Enfin, on fait retraverser la foule par ces femmes, pour revenir à la mairie et on nous annonce un grand bal public pour le soir sur la place.
Et après dîner, nous remontons.
Mais pas de courant.
Quelques jeunes gens se sont procuré des feux de Bengale et des farandoles s'organisent autour de ces lueurs. Voyant cela, nous redescendons nous coucher. De chez nous, nous entendons chanter l'Internationale, puis, un peu plus tard, un coup de feu.
Et c'est tout pour aujourd'hui. Nous venons de vivre une journée historique, unique dans les annales de Rochefort : sa libération, l'entrée des F.F.I., la prise de possession de la mairie par la nouvelle municipalité, les spectacles offerts pour calmer la populace, tout cela parmi des pavoisements et une foule en délire tels qu'on n'en avait jamais vu à Rochefort.
Analyser les sentiments qui nous ont assaillis et les sensations éprouvées toute cette journée est impossible, il faudrait être un écrivain pour bien exprimer tout ce que nous avons ressenti de joie, de plaisir, d'enthousiasme et aussi d'angoisse de voir toute cette joie, tout ce déploiement de foule en délire, alors que les avant-postes allemands sont encore à 15 km environ.
Espérons qu'ils ne reviendront pas en représailles et que et que nous ne les reverrons pas à nouveau dans nos rues.
Mercredi 13 septembre. Ce matin, je montais au garage après avoir été chercher Roland. Je l'envoie chez Serge, qui n'est pas chez lui.
Hier, Roland est allé chez Claude. Celui-ci, se voyant au Pont Rouge sur le point d'être pris entre deux feux et en pleine bataille, est parti avec sa mère à Beurlay et il n'est pas rentré.

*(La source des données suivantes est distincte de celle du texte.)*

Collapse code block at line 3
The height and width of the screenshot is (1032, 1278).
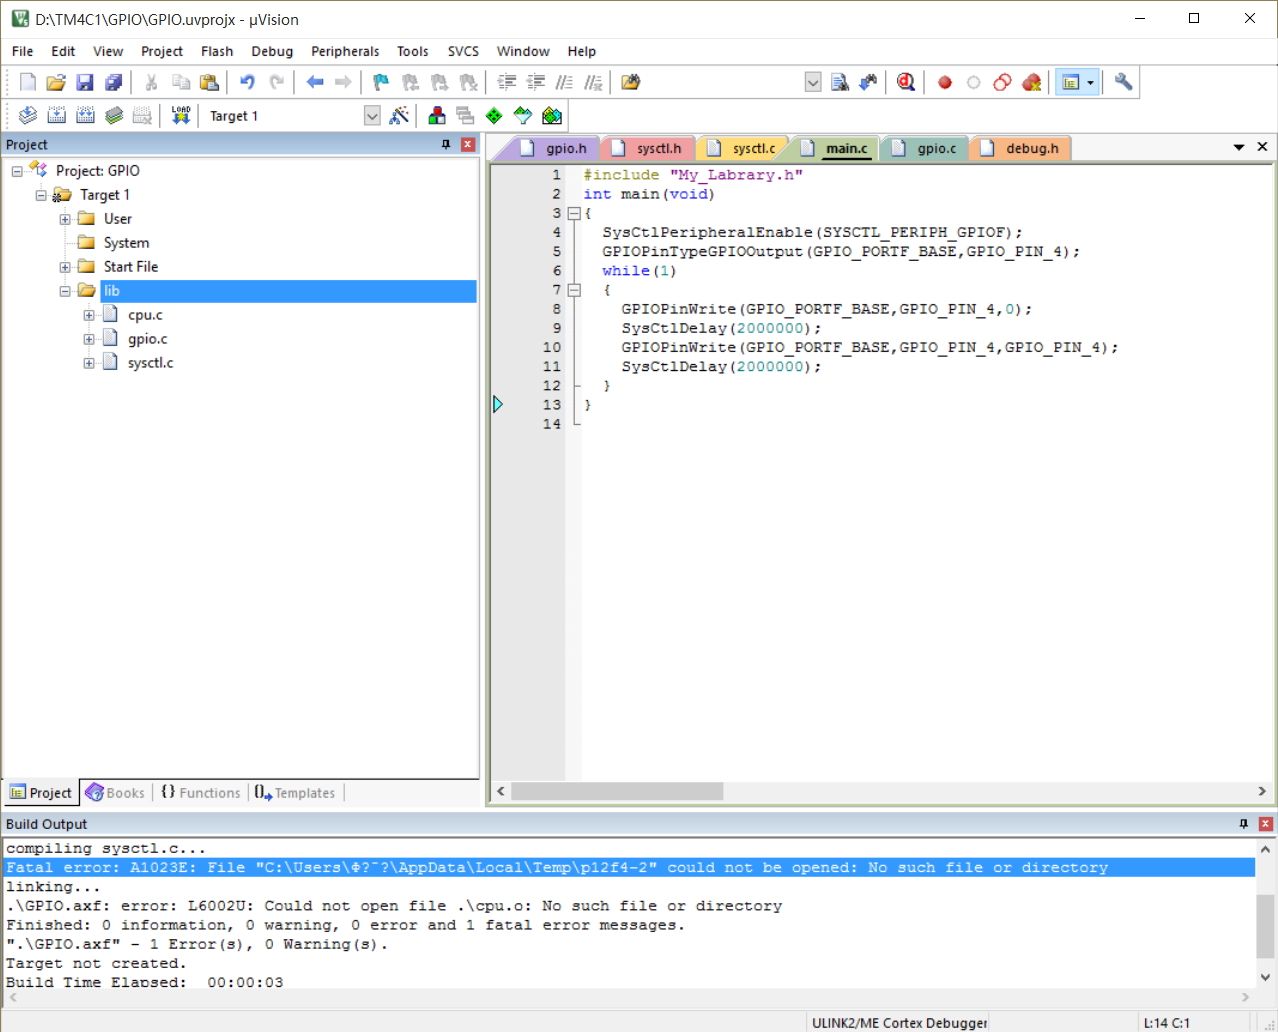tap(574, 213)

Scènes extraites de certaines photos
Scènes extraites de certaines photos
Je vois M. Damy qui me dit qu'il va assister à l'enterrement , ou plutôt au passage du cortège, du jeune sous-off. Je le suis et donne rendez-vous à Roland pour le soir avec mission de trouver Serge. Nous apprenons que le manque de courant de la veille a été voulu car on avait ramené le corps à la mairie où une garde d'honneur l'a veillé toute la nuit. Et la détonation d'hier soir provient d'un coup de revolver tiré en l'air sur la place par un ami du défunt, outré de ce que le public s'amuse si bruyamment aussi près du corps de son camarade.

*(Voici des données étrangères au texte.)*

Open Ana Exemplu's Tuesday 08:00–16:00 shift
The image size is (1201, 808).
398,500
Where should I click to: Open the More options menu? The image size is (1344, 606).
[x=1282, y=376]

Nous sommes allés devant la poste où nous avons assisté à cet enterrement grandiose par sa simplicité et la foule immense qui accompagnait ce pauvre jeune homme au cimetière, municipalité en tête.
Bignon a fait encore un autre discours.
Il n'en est vraiment pas chiche.
Nous apprenons aussi que les Tablettes ont été réquisitionnées et qu'un nouveau journal, Le Démocrate, va paraître ce soir à la date de demain, dirigé par Cendres et Cassel qui est rentré derrière les F.F.I. (ainsi que Bénuraud). Cet après-midi, avec Roland et Serge, nous avons commencé à travailler.

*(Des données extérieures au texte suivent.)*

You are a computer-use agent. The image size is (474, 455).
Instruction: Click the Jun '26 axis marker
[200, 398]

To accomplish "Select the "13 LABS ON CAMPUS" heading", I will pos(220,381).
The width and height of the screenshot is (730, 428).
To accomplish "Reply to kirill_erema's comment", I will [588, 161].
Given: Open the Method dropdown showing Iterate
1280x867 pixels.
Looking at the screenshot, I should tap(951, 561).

Quelques petites choses, bien peu, mais assez pour nous remettre en train.
Ce matin, le haut-parleur a donné l'ordre à toute la population de reprendre le travail demain matin.
Scènes extraites de certaines photos
Scènes extraites de certaines photos, le blockhaus des jardins de la Corderie Royale
Tout se calme déjà, mais il y a encore pas mal de mouvement en ville. Il est vrai qu'il y a tant de chômeurs !!!
Je viens d'acheter le journal que je joins à cette lettre et que je vais mettre à la poste pour qu'elle parte le plus tôt possible. Je crois que tu auras ainsi quelques détails sur ces jours pleins de fièvre que j'ai vécus ici. Mes parents vous embrassent tous. Grosses bises à Nicou, Jeannie, papa et maman et à toi mes plus tendres et affectueux baisers.